れる時間が少ない。いくら今回の件が特例だったとしても、彼女にとっては幸いと

なっていた。

 

 

「こうして一緒に任務をするのも久しぶりだね」

 

 同じことを考えていたのか、六陣は遊井をみてそう言った。

 

「何だ、お前らは昔から仲が良いのか?」

 

「そら仲良いで。もう5年の付き合いにはなるからなぁ」

 

 時雨も含め、三人は同じ部署の部隊班への入隊試験を同時にパスし、

入隊してからの仲だ。それからの何度かの異動で接触する機会は減ったものの

その仲の良さはあれ以来変わっておらず、むしろ深くなっている。

 

 

「そんなに経つんだっけ?全然そんな感じはしないけど…」

 

「そら経つやろ。…確かにあそこにおったら時間の感覚なんて無くなってまうけどな」

 

「ふふ、確かに」

 

 毎日山積みになっている仕事の量に、長期で機関外での任務。そんな生活を

続けていると、時間を気にしている余裕などなくなってしまう。

 特に、特殊部隊班に昇格され、任務の難易度や量が上がっていくと尚更だ。

こうやって今迄の時間を遡る暇さえ、そう与えてはもらえない。

 

 

「でも、あんたが変わってへんくてほんま良かったわ」

 

「私だって。
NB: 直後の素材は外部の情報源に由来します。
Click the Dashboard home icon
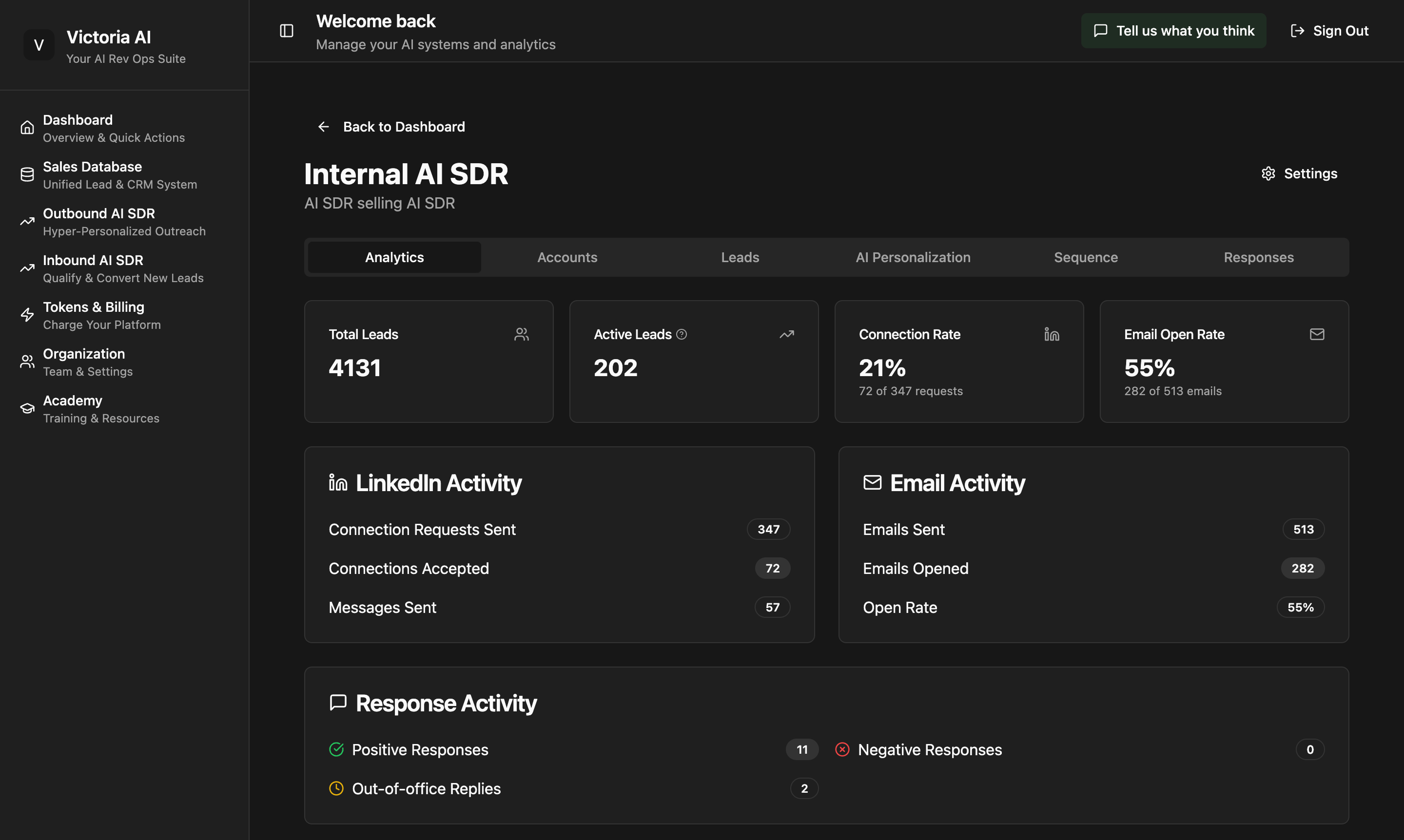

昔に戻ったみたいで懐かしい」

 

 

 

 汽笛が船から上がると、もう前方には港が近づいていた。開放的で明るい町並みが、

そこからでも見て取れる。だが、この任務が決して上手く進むことがないということも

再確認しなければならない。なぜならば、ロゼフを連れ去ろうとした彼らはきっと

このときを見計らい、今度こそ戦闘に至るかもしれないからだ。

 

 水面(みなも)は静かに揺れていた。